Johannes "Johan" Törnström (17 April 1743 – 20 February 1828) was admiralty sculptor to the Swedish Navy at the Karlskrona naval base. He carved a number of figureheads for naval vessels, which are now housed at the Marinmuseum.

==Early years==
Törnström was born in Ekeby, Västmanland. The son of a farmer, Törnström apprenticed in Stockholm with the wood sculptor G. J. Fast, and with the Frenchman Jean-Baptiste Masreliez (or Maserliez) (1753–1801). While Masreliez trained Törnström in wood carving and cabinet making, he never received formal training at the Royal Swedish Academy of Arts. His work, and that of Fredrik Henrik af Chapman, the Swedish Naval officer and shipbuilder, was inspired and influenced by the Neoclassical ideas of Admiral Augustin Ehrensvärd.

==Career==
Törnström worked for a time as a furniture carver; he created works for the Stockholm Royal Palace until 1781; he created carvings for ships. Most likely, Törnström became acquainted with af Chapman during this time.

In 1781, af Chapman became manager of the Karlskrona shipyard, and summoned Törnström to become the official figurehead carver to the Navy. From 1782 to 1818, he worked at the shipyard's Sculptor's Workshop, which was originally built in the 1760, but whose masque crowning was redesigned by Törnström in a Neoclassical architectural style, meant to represent the classical Greek goddess of drama. He created most of the figureheads for 19 frigates (female depictions) and 15 ships of the line (male depictions) during his years at the Karlskrona shipyard. The oak carvings depicted Neoclassical figures, which could be more than 10 ft in height and could take as much as 24 months to complete. While his style was described as "rugged" and "chunky", and evoked antique ideals as patriotic works, his female figures were characterized as buxom, wearing diaphanous clothing. Several of his figureheads are part of the collection at the Marinmuseum on Stumholmen Island in Karlskrona, ten of which arrived in the 1960s.

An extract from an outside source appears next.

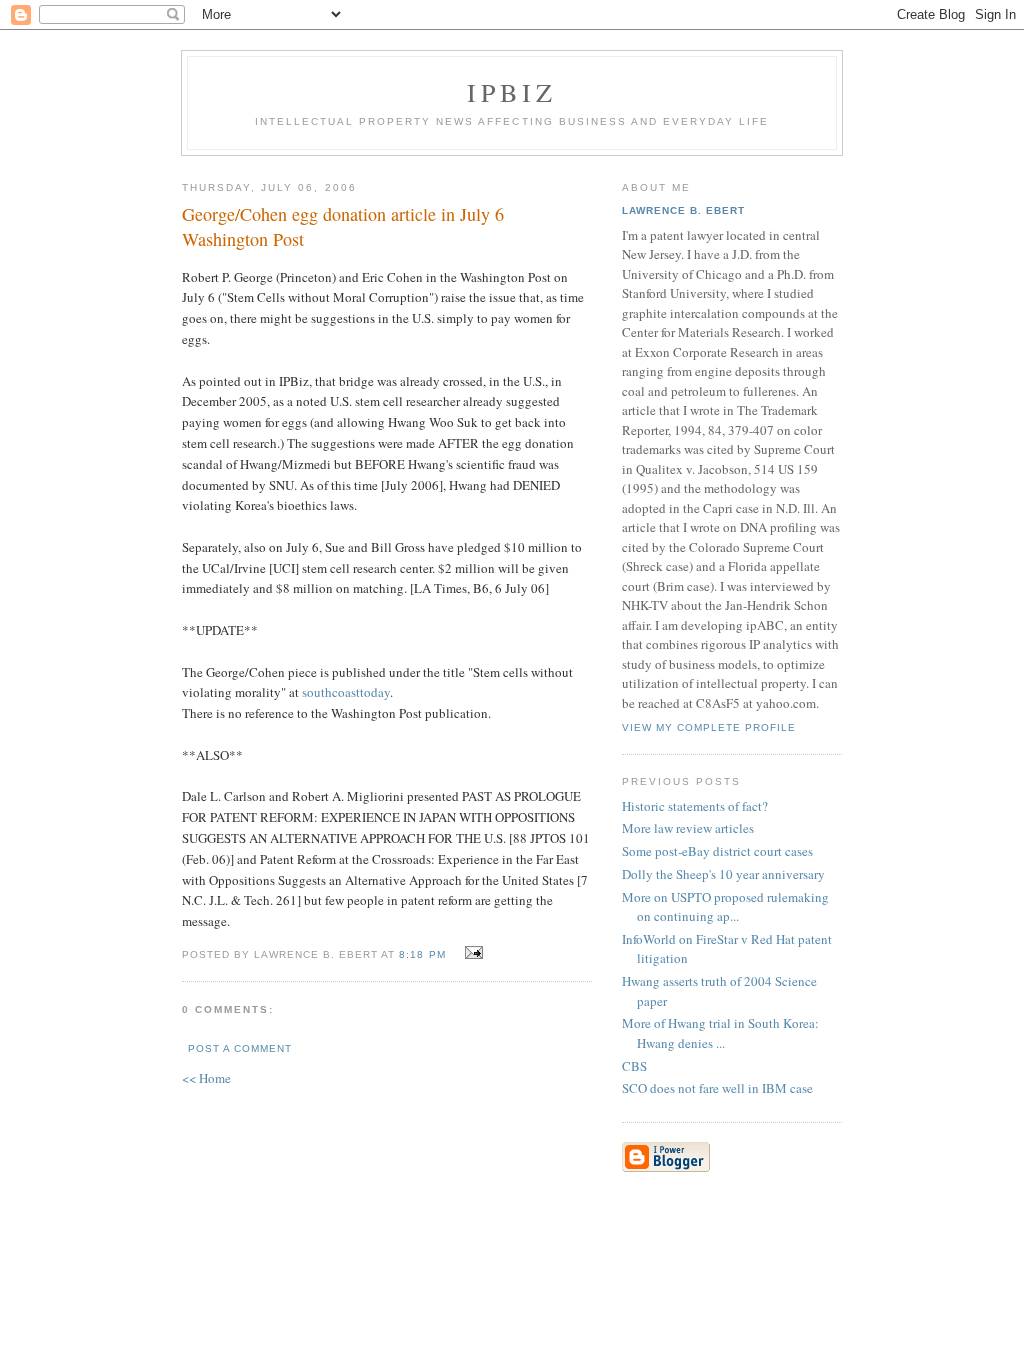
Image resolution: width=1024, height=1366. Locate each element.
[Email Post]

When the Navy suspended shipbuilding in 1790, Törnström created works for churches to provide for his family of ten children. He became a member of the Royal Swedish Academy of Arts in 1803. In 1814, he created the altarpiece and pulpit for the German Church in Karlskrona (Heliga Trefaldighetskyrkan; also, "Church of Holy Trinity"). He died in 1828.

Törmström died in Karlskrona.

==Gallery==
Some of Törnström's figureheads are on display at the Marinmuseum. They include Minerva, Fäderneslandet ("Fatherland"), Fröja, Camilla, Galatea, Försiktigheten ("Prudence"), Äran ("Honour"), Dristigheten, La Badine och Carl XIII.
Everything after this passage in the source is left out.